I tried to look away, I really did, but became a fixated by the tightness of her jeans, so snug they must have been painted on. Come to think of it now they may have been jean style leggings, but whatever they were they clung to every inch of her arse and thighs re-writing the meaning of ‘tight’. They were also gossamer sheer giving me a clear outline of her g-string and even its colour (orange).

Despite her shaky stilettos she maintained a brisk pace and when she looked around at one stage I got a startling view of her enviable makeup - false eye lashes and blood red lipstick. I do think false eye lashes before lunchtime is something to be in awe of, it’s decadence par excellence. That this amazing outfit was completed by a hijab, the wearing of which is a public sign of her commitment to modesty, was probably the most extraordinary part of it all.

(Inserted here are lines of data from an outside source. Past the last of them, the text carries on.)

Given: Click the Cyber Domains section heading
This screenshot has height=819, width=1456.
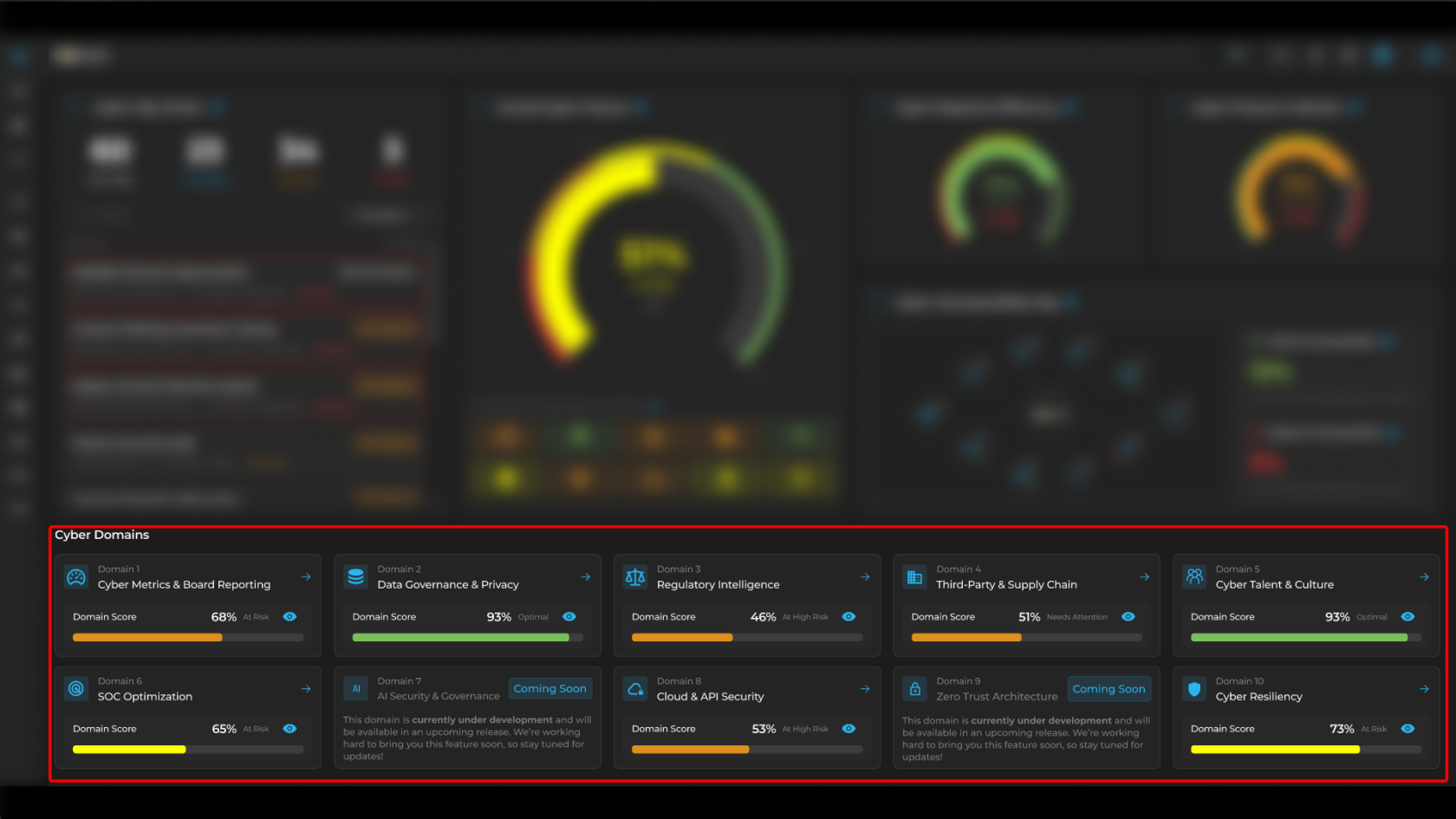Looking at the screenshot, I should [x=102, y=535].
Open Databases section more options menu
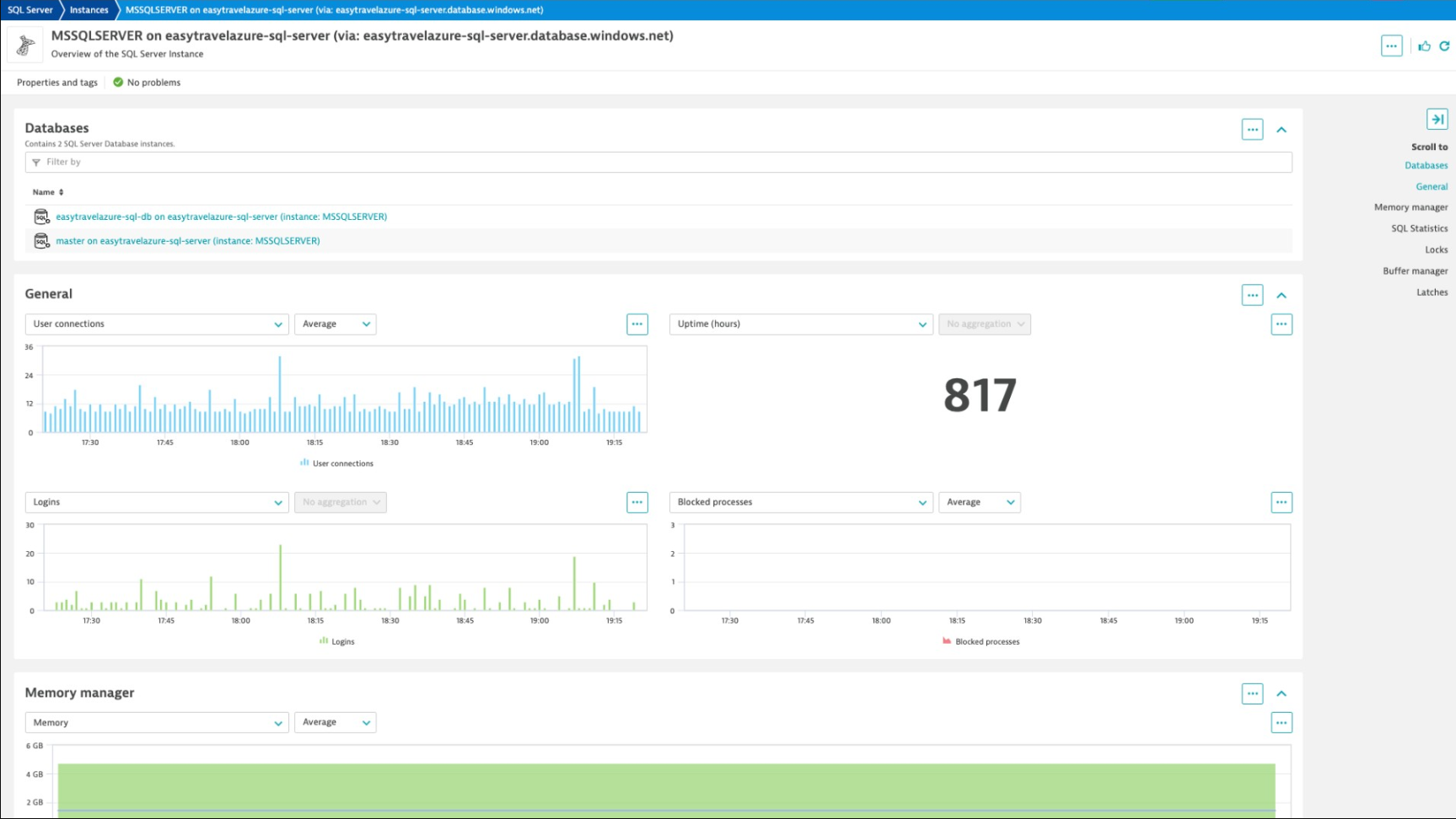This screenshot has height=819, width=1456. pyautogui.click(x=1252, y=130)
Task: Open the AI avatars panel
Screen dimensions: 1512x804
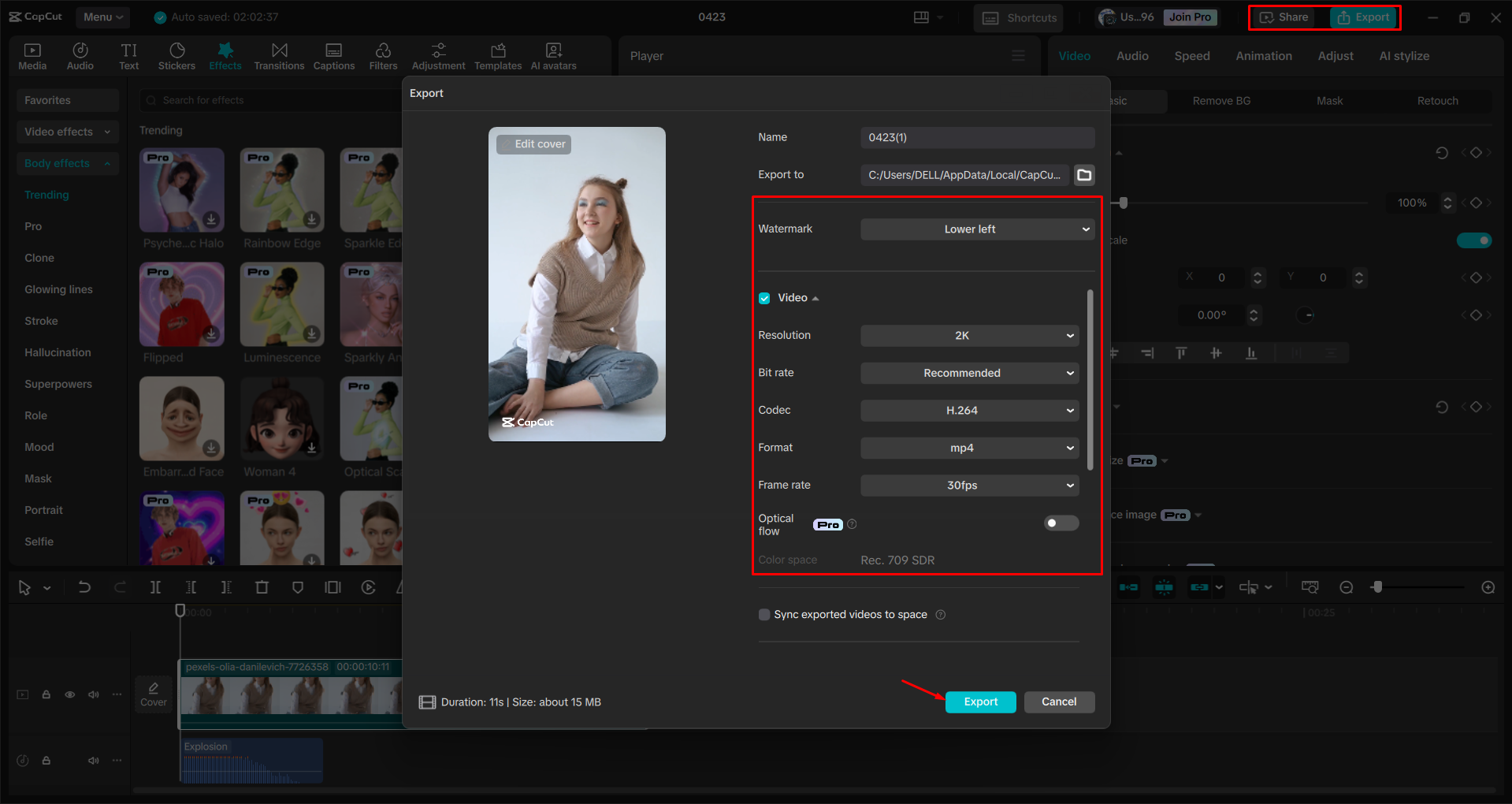Action: click(x=553, y=56)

(Of the hijab www.onislam.net explains ‘it is a choice to cover and dignify the body Allah gave you, rather than give in to a culture that teaches women they are to be sex objects who sell their bodies to market beer…hijab is a symbol of our worship and servitude to God. It is a symbol of modesty that is not just about our attire; it extends to our whole demeanor’.)

One of the cleverest short cuts into Sydney’s tribes and tribal mindsets I have ever seen appeared in Tharunka the student publication of my old alma mater, the University of NSW. In 2011 it said it like it is with a map of Sydney’s suburbs according to each of its tribal cultures. You can see it here: http://blogs.abc.net.au/nsw/2011/06/is-this-your-tribal-view-of-sydney.html
To complete this view of Sydney make sure you click through to the next page for a Westies eye view of everyone else. I defy you not to laugh out loud!

And now for something completely different. I’ve recently re-discovered an old favourite, the Catho Hotel, at Catherine Hill Bay and fallen in love with it all over again. Despite some initial scepticism I think the Country Mouse is coming around to its fabulousness too. I first found this classic Australian pub in the mid-1990s when dear friends were living nearby and I had forgotten about it, having no reason to visit Catho again after they moved on.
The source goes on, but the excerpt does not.